Miss Flint had been compelled to work night and day, till they
both looked as if they had had the sickness, and were justified in
saying that no money could pay them for what they were undergoing. They
began earnestly to wish what they had till now deprecated--that Dr
Levitt might succeed in inducing some of his flock to forego the
practice of wearing mourning. But of this there was little prospect:
the people were as determined upon wearing black, as upon having the
bell tolled for the dead; and Miss Nares's heart sank at the prospect
before her, if the epidemic should continue, and she should be able to
get no help.
Almost every second house in the place was shut up. The blank windows
of the cottages, where plants or smiling faces were usually to be seen
on a Sunday morning, looked dreary. The inhabitants of many of the
better dwellings were absent. There were no voices of children about
the little courts; no groups of boys under the churchyard wall. Of
those who had frequented this spot, several were under the sod; some
were laid low in fever within the houses; and others were with their
parents, forming a larger congregation round the fortune-tellers' tents
in the lanes, than Dr Levitt could assemble in the church.
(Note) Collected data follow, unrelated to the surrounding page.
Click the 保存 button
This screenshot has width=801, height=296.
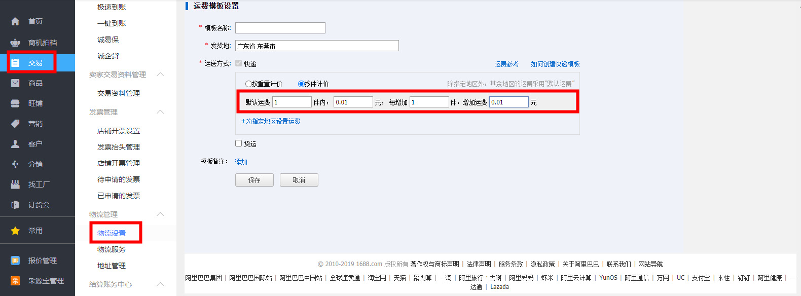[254, 180]

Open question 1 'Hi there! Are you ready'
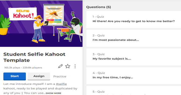(x=134, y=20)
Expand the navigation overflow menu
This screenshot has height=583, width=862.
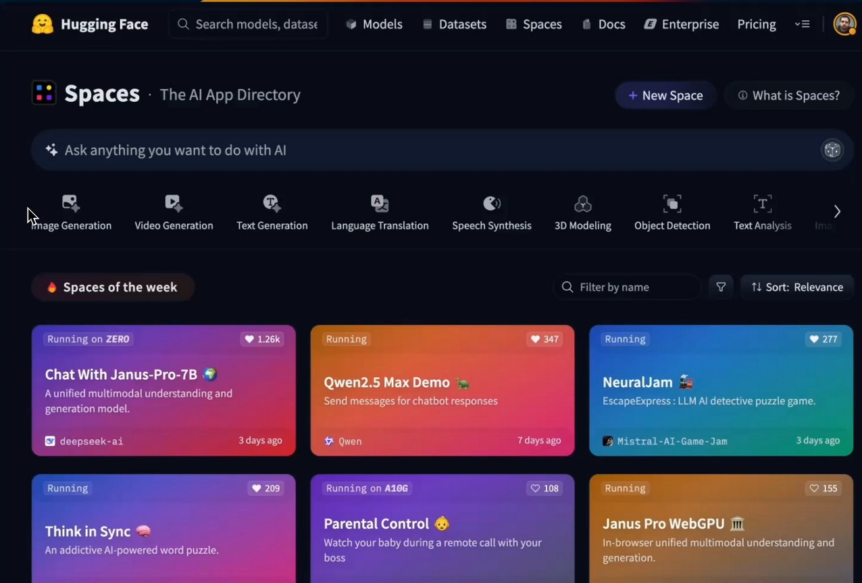(x=802, y=24)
Hester heard the strokes of the hammer and the saw as she passed the
closed shop of the carpenter, who was also the undertaker. She knew
that people were making coffins by candlelight within. Happening to
look round after she had passed, she saw a woman come out, wan in
countenance, and carrying under her cloak something which a puff of wind
showed to be an infant's coffin--a sight from which every young mother
averts her eyes. As Hester approached a cottage whose thatch had not
been weeded for long, she was startled by a howl and whine from within;
and a dog, emaciated to the last degree, sprang upon the sill of an open
window. A neighbour who perceived her shrink back, and hesitate to
pass, assured her that she need not be afraid of the dog. The poor
animal would not leave the place, whose inmates were all dead of the
fever. The window was left open for the dog's escape; but he never came
out, though he looked famished. Some persons had thrown in food at
first; but now no one had time or thought to spare for dogs.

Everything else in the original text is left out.